*REQUIRED WORK*. Format the data below as a numbered list, omitting any blank lines, and leave the pictures out of your answer.
◆ ◆ ◆ ◆ ◆ ◆ ◆
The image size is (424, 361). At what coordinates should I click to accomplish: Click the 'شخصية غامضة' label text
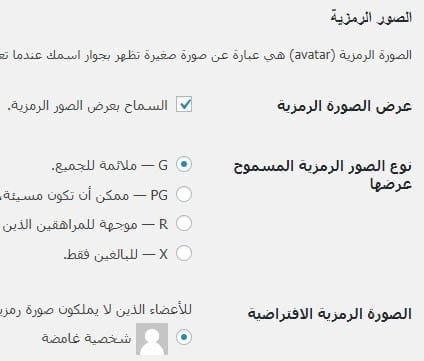[86, 338]
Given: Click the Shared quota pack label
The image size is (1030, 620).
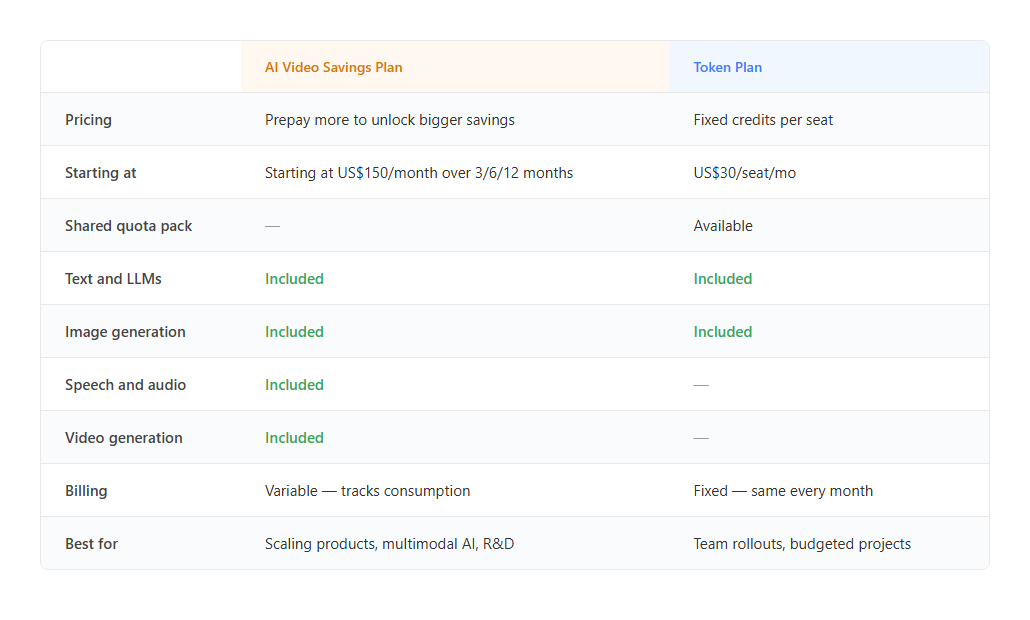Looking at the screenshot, I should click(x=128, y=226).
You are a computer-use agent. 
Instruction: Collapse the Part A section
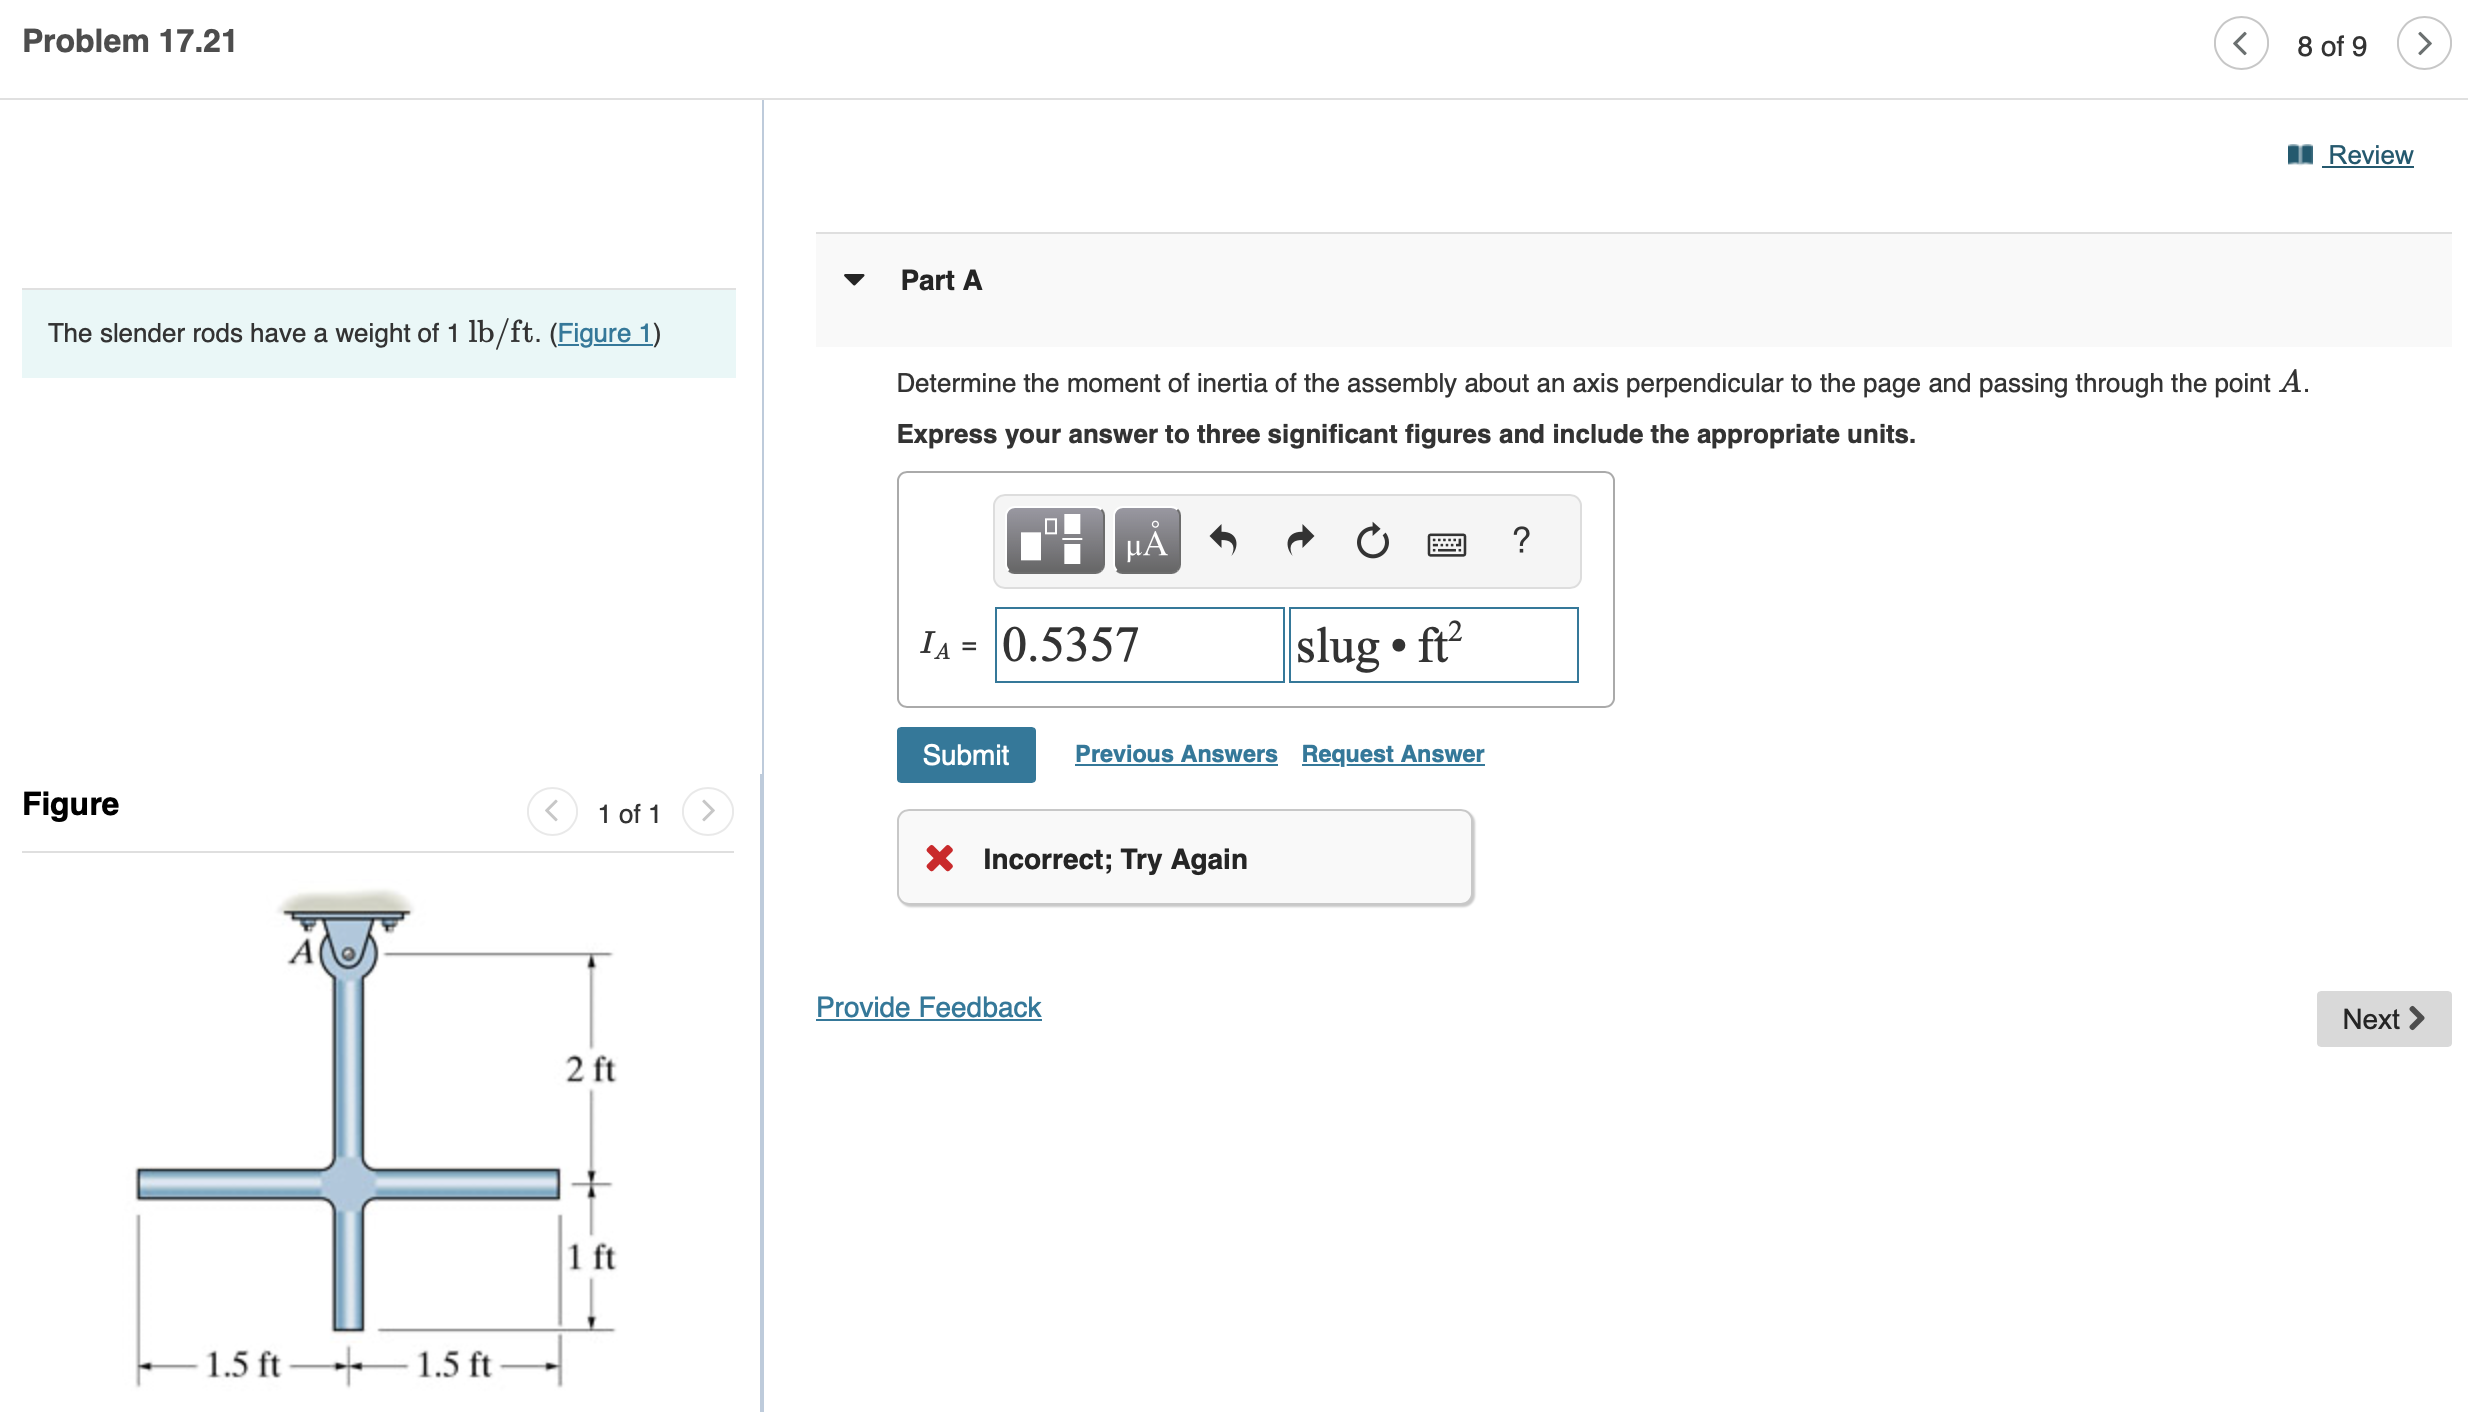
◆ ◆ ◆ ◆ ◆ ◆ ◆
*TASK OUTPUT*.
1. The image size is (424, 361). At what coordinates should I click to accomplish: Click the 'شخصية غامضة' label text
2. [86, 338]
3. Given: Click the Shared quota pack label
4. The image size is (1030, 620).
5. Looking at the screenshot, I should click(x=128, y=226).
6. You are a computer-use agent. 
7. Instruction: Collapse the Part A section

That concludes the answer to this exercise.